[PROVIDED DATA]
■ ■ ■ ■ ■

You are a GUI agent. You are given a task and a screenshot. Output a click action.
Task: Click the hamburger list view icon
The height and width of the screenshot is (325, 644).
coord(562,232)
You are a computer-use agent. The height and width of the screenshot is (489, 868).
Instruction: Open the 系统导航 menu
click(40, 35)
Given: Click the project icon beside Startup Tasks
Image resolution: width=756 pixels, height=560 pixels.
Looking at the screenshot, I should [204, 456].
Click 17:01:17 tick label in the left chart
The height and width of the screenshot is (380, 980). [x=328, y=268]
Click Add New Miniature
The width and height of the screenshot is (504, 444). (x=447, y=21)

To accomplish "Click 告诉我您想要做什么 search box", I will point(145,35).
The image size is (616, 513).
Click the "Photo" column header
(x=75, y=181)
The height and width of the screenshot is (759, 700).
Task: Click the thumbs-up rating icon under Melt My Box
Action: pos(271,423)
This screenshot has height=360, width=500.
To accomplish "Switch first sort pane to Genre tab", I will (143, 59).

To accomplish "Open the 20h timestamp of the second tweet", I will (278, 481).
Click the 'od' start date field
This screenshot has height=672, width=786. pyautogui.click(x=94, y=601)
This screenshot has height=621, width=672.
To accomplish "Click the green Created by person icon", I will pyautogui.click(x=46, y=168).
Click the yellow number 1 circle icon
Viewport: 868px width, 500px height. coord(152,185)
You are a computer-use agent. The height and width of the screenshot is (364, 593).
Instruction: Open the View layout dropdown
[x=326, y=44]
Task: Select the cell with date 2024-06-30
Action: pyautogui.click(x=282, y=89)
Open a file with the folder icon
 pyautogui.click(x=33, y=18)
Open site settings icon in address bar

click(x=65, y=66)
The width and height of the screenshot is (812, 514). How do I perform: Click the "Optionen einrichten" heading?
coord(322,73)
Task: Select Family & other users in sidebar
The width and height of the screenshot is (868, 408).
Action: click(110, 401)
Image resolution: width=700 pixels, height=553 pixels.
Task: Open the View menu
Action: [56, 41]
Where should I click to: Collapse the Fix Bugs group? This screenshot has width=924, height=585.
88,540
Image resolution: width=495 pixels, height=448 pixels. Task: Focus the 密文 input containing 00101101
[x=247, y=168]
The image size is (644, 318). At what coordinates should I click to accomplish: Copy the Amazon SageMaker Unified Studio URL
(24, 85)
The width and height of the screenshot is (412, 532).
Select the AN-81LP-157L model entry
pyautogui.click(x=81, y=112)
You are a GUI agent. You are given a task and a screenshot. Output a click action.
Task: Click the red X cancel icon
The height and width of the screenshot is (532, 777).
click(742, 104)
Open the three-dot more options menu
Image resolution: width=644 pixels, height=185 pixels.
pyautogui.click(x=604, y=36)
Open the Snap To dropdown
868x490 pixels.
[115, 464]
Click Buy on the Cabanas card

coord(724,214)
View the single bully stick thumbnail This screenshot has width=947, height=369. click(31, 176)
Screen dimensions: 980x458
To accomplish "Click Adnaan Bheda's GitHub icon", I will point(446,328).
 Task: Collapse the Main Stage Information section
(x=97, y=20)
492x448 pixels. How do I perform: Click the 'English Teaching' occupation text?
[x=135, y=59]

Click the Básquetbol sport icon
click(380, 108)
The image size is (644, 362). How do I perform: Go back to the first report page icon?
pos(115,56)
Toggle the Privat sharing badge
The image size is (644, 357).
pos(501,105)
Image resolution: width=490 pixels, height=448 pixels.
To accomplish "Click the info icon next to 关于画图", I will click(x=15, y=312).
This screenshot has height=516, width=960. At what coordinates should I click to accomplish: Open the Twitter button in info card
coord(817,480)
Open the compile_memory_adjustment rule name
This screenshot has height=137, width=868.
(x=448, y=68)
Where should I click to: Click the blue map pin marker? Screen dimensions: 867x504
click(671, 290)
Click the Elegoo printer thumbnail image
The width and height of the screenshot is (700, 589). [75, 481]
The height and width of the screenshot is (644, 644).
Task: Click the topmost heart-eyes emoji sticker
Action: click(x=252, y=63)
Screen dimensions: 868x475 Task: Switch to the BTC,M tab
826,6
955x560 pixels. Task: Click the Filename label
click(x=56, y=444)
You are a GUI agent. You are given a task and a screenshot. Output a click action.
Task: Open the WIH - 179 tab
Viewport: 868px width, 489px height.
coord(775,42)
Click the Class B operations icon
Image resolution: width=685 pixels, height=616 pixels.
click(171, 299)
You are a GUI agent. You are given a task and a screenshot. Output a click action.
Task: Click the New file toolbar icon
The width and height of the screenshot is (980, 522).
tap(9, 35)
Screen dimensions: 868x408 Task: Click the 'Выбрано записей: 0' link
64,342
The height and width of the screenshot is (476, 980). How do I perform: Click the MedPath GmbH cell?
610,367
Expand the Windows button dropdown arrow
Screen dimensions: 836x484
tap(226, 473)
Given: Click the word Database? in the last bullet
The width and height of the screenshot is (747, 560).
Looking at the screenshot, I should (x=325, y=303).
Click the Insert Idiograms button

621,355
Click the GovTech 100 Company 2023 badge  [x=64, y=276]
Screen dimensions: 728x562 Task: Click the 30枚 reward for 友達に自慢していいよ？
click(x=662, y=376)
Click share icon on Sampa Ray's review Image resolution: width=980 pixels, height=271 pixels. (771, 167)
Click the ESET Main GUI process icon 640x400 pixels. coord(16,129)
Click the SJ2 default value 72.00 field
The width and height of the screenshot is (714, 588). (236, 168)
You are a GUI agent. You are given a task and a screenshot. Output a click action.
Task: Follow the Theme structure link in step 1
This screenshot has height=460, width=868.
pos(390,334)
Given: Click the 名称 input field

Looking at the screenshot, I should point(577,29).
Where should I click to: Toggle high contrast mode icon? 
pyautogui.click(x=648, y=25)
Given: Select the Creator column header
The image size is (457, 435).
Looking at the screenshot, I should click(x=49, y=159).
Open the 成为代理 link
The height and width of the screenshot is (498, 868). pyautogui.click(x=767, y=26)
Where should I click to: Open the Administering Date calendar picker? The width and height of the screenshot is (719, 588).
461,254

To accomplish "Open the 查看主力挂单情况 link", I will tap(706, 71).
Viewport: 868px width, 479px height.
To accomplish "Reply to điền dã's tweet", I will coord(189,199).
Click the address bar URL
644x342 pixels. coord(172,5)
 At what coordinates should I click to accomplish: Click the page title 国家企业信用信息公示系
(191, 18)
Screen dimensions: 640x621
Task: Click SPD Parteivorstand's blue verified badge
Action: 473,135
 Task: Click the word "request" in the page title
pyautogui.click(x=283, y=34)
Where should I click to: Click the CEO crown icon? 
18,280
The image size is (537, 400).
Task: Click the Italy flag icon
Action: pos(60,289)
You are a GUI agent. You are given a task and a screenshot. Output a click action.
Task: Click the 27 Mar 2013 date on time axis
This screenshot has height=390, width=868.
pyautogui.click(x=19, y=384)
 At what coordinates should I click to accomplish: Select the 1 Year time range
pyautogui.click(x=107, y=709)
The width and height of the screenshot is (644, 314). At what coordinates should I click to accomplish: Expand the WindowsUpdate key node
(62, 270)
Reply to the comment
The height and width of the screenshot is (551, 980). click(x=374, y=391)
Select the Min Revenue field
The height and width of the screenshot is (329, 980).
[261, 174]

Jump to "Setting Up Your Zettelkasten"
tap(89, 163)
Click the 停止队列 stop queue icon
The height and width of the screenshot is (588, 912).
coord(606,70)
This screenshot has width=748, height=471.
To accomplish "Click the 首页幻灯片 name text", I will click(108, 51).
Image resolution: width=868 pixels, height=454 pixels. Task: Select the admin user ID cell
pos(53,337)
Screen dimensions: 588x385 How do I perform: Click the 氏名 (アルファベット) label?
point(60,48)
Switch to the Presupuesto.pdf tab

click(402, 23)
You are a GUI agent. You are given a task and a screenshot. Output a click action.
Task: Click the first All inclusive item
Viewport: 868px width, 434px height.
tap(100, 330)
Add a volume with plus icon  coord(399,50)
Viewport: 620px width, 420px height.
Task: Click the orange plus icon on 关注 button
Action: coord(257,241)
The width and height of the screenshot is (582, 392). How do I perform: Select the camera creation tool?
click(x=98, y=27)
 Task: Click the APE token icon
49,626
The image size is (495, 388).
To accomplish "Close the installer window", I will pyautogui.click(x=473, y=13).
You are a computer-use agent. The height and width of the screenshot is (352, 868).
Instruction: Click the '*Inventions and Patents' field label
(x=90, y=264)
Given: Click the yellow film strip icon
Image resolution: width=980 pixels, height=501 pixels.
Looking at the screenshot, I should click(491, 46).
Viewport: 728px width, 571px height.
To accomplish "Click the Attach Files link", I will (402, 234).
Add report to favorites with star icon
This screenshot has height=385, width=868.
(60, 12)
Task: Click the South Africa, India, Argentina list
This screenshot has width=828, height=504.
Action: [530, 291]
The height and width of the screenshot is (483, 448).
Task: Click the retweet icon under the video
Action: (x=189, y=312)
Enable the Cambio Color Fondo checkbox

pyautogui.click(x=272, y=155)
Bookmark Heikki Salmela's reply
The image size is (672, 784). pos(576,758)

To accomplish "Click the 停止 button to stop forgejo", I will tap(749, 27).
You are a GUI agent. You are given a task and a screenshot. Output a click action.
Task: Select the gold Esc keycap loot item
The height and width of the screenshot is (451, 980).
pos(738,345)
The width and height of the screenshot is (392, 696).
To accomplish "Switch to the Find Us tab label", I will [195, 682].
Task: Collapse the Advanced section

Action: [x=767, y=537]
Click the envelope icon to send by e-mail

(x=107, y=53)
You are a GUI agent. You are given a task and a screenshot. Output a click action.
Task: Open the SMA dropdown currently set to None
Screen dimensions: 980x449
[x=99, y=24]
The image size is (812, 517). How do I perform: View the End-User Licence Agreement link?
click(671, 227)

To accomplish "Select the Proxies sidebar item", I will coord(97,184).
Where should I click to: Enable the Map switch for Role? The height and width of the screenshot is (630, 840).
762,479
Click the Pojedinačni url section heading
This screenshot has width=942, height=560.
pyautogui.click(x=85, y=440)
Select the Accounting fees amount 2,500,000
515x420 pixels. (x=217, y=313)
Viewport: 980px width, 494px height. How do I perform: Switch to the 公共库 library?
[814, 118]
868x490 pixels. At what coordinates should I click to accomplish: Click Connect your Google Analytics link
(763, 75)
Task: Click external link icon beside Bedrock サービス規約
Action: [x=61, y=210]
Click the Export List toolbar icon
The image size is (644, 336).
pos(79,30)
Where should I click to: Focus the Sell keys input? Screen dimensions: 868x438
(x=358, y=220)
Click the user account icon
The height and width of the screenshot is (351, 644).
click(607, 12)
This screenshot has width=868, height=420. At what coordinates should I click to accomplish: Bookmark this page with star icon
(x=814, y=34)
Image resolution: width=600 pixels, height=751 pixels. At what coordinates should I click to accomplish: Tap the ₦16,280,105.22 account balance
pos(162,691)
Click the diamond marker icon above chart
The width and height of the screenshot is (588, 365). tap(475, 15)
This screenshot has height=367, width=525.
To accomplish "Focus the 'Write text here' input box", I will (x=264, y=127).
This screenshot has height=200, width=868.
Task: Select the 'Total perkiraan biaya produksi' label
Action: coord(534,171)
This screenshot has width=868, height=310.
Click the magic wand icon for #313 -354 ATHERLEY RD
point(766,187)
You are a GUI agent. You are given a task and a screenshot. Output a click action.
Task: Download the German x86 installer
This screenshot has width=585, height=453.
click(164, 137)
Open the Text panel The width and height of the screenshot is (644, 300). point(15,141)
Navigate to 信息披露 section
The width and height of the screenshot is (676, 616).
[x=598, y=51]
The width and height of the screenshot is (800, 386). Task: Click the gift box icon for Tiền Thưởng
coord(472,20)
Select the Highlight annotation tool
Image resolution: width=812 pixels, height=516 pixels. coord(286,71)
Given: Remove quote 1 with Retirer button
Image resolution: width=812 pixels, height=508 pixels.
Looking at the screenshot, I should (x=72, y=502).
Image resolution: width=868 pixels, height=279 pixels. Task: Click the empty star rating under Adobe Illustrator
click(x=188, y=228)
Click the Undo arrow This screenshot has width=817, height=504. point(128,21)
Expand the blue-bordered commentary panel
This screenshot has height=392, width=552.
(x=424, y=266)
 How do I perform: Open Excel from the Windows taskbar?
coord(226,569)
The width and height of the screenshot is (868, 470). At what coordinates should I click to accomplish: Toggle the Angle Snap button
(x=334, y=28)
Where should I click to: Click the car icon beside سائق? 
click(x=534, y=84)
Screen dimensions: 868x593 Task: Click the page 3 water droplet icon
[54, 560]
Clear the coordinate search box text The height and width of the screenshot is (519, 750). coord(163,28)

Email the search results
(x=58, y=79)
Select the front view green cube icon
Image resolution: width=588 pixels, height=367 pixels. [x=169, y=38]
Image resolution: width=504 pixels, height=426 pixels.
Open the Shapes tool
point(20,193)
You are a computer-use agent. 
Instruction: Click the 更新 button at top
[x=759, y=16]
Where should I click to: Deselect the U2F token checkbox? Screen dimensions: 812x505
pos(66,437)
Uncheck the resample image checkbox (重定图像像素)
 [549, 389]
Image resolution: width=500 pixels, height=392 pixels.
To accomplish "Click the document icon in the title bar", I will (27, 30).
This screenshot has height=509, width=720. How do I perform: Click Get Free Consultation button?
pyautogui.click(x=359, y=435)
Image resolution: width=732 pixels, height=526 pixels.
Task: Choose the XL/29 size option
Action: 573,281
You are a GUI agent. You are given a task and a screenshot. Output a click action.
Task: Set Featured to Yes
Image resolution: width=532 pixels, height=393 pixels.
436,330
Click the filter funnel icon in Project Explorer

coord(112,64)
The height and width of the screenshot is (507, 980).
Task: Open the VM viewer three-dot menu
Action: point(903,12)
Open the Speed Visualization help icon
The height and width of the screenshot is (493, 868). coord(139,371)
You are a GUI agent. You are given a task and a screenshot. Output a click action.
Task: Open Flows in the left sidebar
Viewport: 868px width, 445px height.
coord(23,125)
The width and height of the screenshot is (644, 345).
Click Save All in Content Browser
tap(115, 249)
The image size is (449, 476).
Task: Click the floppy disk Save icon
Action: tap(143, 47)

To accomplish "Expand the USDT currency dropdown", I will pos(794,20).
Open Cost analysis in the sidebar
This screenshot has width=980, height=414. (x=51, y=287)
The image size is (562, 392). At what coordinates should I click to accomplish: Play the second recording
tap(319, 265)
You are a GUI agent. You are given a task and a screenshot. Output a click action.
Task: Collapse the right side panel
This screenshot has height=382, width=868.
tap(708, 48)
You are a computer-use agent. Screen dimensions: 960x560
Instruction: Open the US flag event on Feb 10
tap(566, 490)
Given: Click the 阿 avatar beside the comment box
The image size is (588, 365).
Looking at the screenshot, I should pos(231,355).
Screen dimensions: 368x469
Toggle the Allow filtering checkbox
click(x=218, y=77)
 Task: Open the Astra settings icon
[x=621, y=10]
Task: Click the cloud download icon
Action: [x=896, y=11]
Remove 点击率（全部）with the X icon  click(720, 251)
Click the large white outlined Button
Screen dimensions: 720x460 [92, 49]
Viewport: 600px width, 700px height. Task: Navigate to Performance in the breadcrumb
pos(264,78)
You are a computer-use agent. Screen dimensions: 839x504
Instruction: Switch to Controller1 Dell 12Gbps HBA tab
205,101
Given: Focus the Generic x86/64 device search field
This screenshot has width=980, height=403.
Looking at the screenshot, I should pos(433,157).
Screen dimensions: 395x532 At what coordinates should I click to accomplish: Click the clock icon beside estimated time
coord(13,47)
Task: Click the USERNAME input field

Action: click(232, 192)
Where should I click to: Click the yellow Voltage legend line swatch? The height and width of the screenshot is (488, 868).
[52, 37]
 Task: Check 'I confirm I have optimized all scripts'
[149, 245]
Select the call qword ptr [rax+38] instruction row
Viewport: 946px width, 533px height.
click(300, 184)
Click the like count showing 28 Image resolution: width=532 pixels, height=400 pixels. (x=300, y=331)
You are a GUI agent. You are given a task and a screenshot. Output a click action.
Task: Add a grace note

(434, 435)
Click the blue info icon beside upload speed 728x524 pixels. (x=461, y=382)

■ ■ ■ ■ ■

[WHAT THE TASK ASKS]
Give back the records word for word. Start at the first line, end at the line containing "is (489, 868).", and include both.

[ANSWER FOR THIS EXERCISE]
You are a GUI agent. You are given a task and a screenshot. Output a click action.
Task: Click the hamburger list view icon
The height and width of the screenshot is (325, 644).
coord(562,232)
You are a computer-use agent. The height and width of the screenshot is (489, 868).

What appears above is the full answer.